- REQUIRED TASK A:
Could you copy the passage on the 2022 Durand Cup group stage, from "Group stage of" up to and including "to the knockout stage."?

2022 Durand Cup group stage

Tournament details
- Country: India
- Teams: 20

= 2022 Durand Cup group stage =

Group stage of 2022 Durand Cup

The 2022 IndianOil Durand Cup group stage was played from 16 August to 5 September 2022. A total of 20 teams, consisting of 11 ISL clubs, 5 I-League clubs and 4 Indian Armed Forces teams, competed in the group stage to decide the 8 places in the knockout stage.

==Format==
In the group stage, each group is played on a single round-robin format. The top two teams advance to the knockout stage.

===Tiebreakers===
The teams are ranked according to points (3 points for a win, 1 point for a draw, 0 points for a loss). If tied on points, tiebreakers were applied in the following order:
1. Points in head-to-head matches among tied teams;
2. Goal difference in head-to-head matches among tied teams;
3. Goals scored in head-to-head matches among tied teams;
4. If more than two teams are tied, and after applying all head-to-head criteria above, a subset of teams are still tied, all head-to-head criteria above are reapplied exclusively to this subset of teams;
5. Goal difference in all group matches;
6. Goals scored in all group matches;
7. Drawing of lots.

==Centralised venues==
On 11 July, Durand Cup Organising Committee announced that for the first time the tournament would be played across more than one city—3 cities—including Kolkata. The other two venues were decided to be Imphal and Guwahati. The four groups were assigned one centralised venue keeping in mind that at least one of the teams in the group must be based from the host city.

- REQUIRED TASK B:
How many lines in the listing below contain the string "Open", counting only exact case matches? Reply with the number alone.

- GIVEN DATA:
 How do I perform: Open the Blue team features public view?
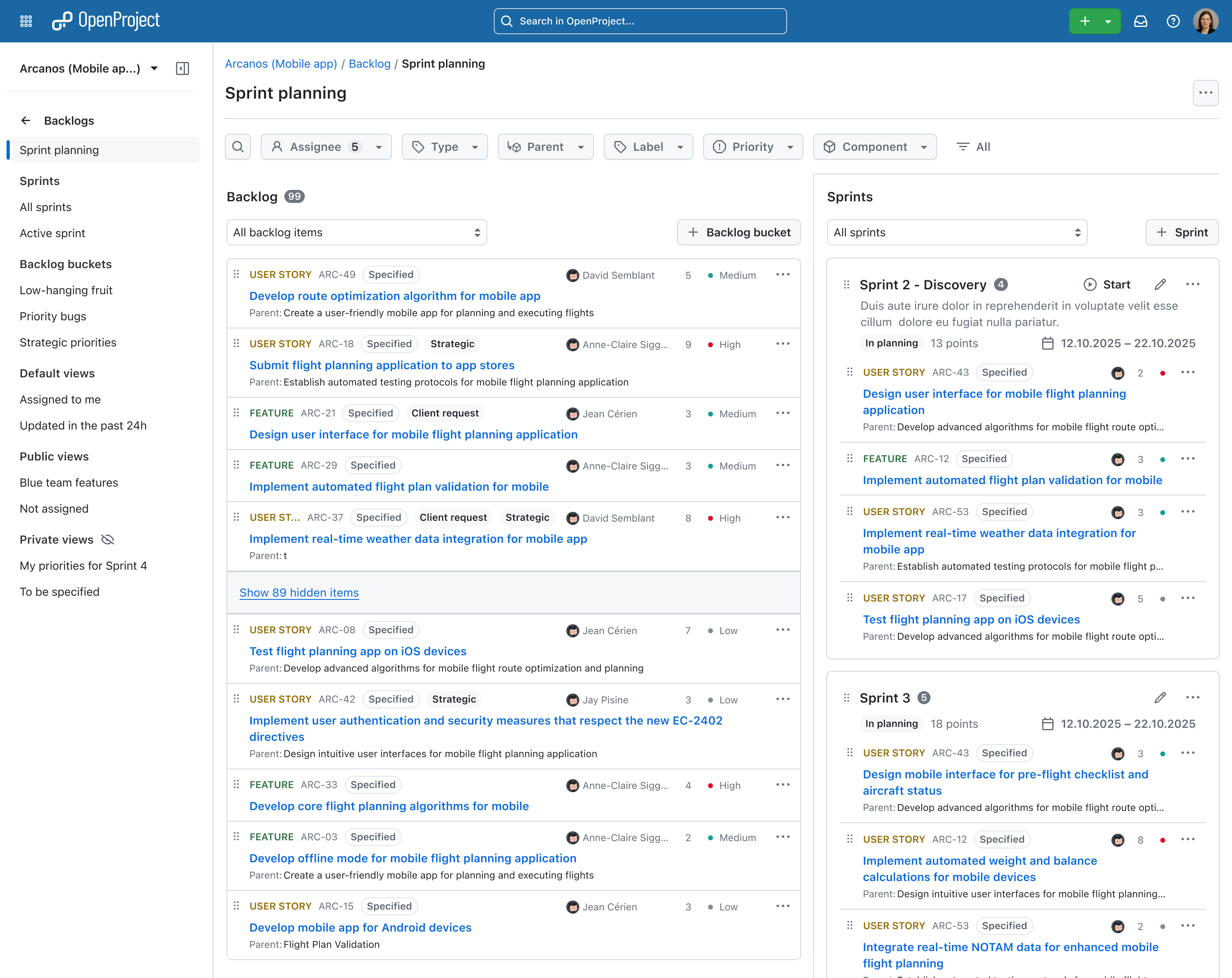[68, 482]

--

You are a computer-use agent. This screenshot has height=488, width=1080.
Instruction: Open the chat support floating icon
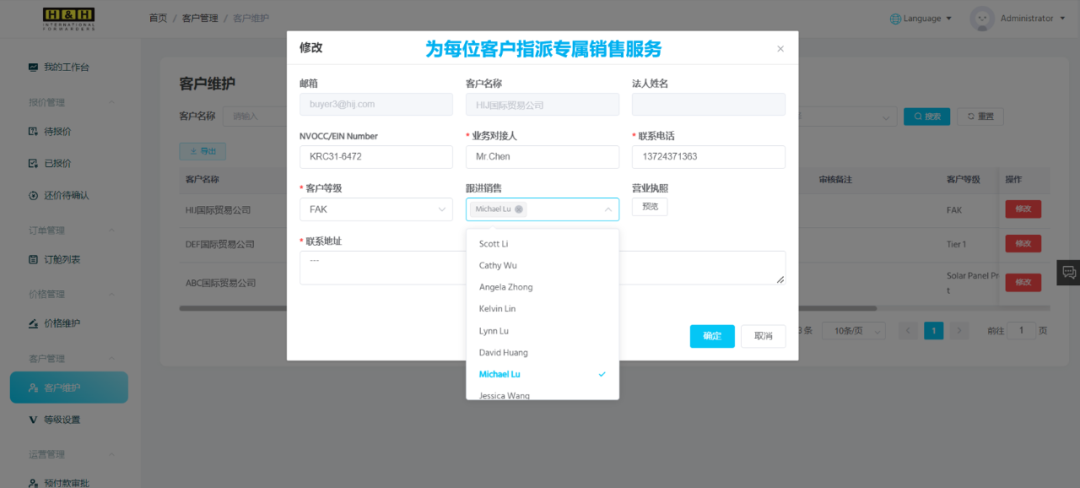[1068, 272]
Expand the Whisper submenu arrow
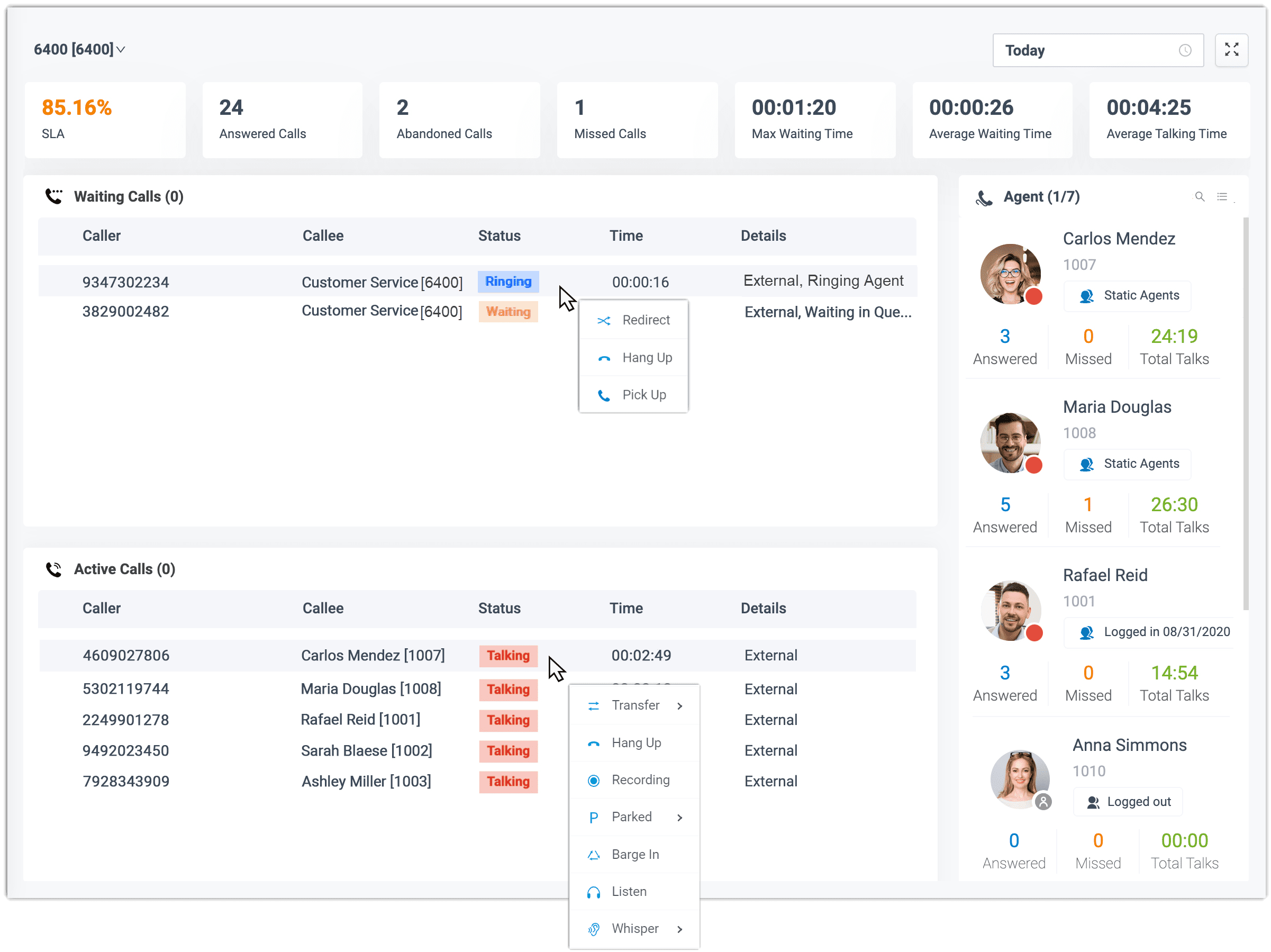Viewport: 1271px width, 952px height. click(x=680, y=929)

--

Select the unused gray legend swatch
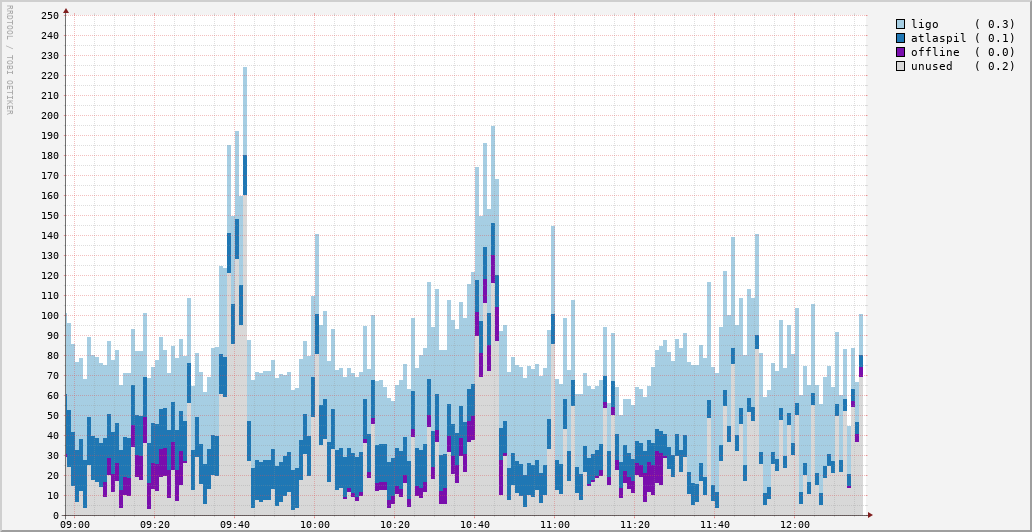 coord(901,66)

- FINISHED ANSWER A:
Group stage of 2022 Durand Cup

The 2022 IndianOil Durand Cup group stage was played from 16 August to 5 September 2022. A total of 20 teams, consisting of 11 ISL clubs, 5 I-League clubs and 4 Indian Armed Forces teams, competed in the group stage to decide the 8 places in the knockout stage.

==Format==
In the group stage, each group is played on a single round-robin format. The top two teams advance to the knockout stage.

- FINISHED ANSWER B:
2